Copy out the whole listing below, replacing "GUI agent" with "screen agent" wherever it appears and leaving everything else unchanged.

**Rows:**
— BEGIN —
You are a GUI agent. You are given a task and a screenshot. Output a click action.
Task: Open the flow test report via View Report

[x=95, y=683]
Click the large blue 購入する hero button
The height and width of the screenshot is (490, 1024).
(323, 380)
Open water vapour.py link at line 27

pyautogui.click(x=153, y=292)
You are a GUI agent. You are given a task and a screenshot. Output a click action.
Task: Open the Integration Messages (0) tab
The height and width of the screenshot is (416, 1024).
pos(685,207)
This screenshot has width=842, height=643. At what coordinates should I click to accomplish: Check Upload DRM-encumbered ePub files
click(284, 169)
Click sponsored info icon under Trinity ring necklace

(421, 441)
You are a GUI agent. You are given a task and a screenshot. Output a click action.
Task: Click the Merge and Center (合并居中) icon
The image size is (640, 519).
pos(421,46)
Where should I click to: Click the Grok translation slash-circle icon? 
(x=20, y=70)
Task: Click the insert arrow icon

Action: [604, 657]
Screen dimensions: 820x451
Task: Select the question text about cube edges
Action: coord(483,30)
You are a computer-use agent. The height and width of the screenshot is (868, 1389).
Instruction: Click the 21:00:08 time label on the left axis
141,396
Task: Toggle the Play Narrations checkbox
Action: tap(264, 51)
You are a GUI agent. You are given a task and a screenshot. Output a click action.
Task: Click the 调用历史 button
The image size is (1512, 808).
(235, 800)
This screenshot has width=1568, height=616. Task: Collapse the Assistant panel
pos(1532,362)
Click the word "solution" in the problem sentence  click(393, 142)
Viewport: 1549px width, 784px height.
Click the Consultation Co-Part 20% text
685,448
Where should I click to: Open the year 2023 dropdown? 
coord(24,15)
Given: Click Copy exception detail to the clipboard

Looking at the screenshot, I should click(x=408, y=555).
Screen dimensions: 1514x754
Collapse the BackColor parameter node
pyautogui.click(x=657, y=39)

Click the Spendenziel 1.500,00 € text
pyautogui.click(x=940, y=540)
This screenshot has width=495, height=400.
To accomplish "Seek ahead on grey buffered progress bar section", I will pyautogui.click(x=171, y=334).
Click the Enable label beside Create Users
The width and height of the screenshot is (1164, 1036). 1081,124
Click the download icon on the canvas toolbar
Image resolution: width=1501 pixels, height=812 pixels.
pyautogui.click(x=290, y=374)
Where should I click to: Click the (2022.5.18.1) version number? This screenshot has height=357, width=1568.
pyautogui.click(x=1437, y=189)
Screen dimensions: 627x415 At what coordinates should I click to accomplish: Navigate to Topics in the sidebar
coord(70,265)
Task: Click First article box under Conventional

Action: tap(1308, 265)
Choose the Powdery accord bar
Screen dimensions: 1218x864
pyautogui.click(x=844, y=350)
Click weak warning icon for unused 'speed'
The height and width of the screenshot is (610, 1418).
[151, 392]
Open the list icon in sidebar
— END —
**Exercise answer:**
You are a screen agent. You are given a task and a screenshot. Output a click action.
Task: Open the flow test report via View Report

[x=95, y=683]
Click the large blue 購入する hero button
The height and width of the screenshot is (490, 1024).
(323, 380)
Open water vapour.py link at line 27

pyautogui.click(x=153, y=292)
You are a screen agent. You are given a task and a screenshot. Output a click action.
Task: Open the Integration Messages (0) tab
The height and width of the screenshot is (416, 1024).
pos(685,207)
This screenshot has width=842, height=643. At what coordinates should I click to accomplish: Check Upload DRM-encumbered ePub files
click(284, 169)
Click sponsored info icon under Trinity ring necklace

(421, 441)
You are a screen agent. You are given a task and a screenshot. Output a click action.
Task: Click the Merge and Center (合并居中) icon
The image size is (640, 519).
pos(421,46)
Where should I click to: Click the Grok translation slash-circle icon? 
(x=20, y=70)
Task: Click the insert arrow icon

Action: [604, 657]
Screen dimensions: 820x451
Task: Select the question text about cube edges
Action: coord(483,30)
You are a computer-use agent. The height and width of the screenshot is (868, 1389).
Instruction: Click the 21:00:08 time label on the left axis
141,396
Task: Toggle the Play Narrations checkbox
Action: tap(264, 51)
You are a screen agent. You are given a task and a screenshot. Output a click action.
Task: Click the 调用历史 button
The image size is (1512, 808).
(235, 800)
This screenshot has width=1568, height=616. Task: Collapse the Assistant panel
pos(1532,362)
Click the word "solution" in the problem sentence  click(393, 142)
Viewport: 1549px width, 784px height.
Click the Consultation Co-Part 20% text
685,448
Where should I click to: Open the year 2023 dropdown? 
coord(24,15)
Given: Click Copy exception detail to the clipboard

Looking at the screenshot, I should click(x=408, y=555).
Screen dimensions: 1514x754
Collapse the BackColor parameter node
pyautogui.click(x=657, y=39)

Click the Spendenziel 1.500,00 € text
pyautogui.click(x=940, y=540)
This screenshot has width=495, height=400.
To accomplish "Seek ahead on grey buffered progress bar section", I will pyautogui.click(x=171, y=334).
Click the Enable label beside Create Users
The width and height of the screenshot is (1164, 1036). 1081,124
Click the download icon on the canvas toolbar
Image resolution: width=1501 pixels, height=812 pixels.
pyautogui.click(x=290, y=374)
Where should I click to: Click the (2022.5.18.1) version number? This screenshot has height=357, width=1568.
pyautogui.click(x=1437, y=189)
Screen dimensions: 627x415 At what coordinates should I click to accomplish: Navigate to Topics in the sidebar
coord(70,265)
Task: Click First article box under Conventional

Action: tap(1308, 265)
Choose the Powdery accord bar
Screen dimensions: 1218x864
pyautogui.click(x=844, y=350)
Click weak warning icon for unused 'speed'
The height and width of the screenshot is (610, 1418).
[151, 392]
Open the list icon in sidebar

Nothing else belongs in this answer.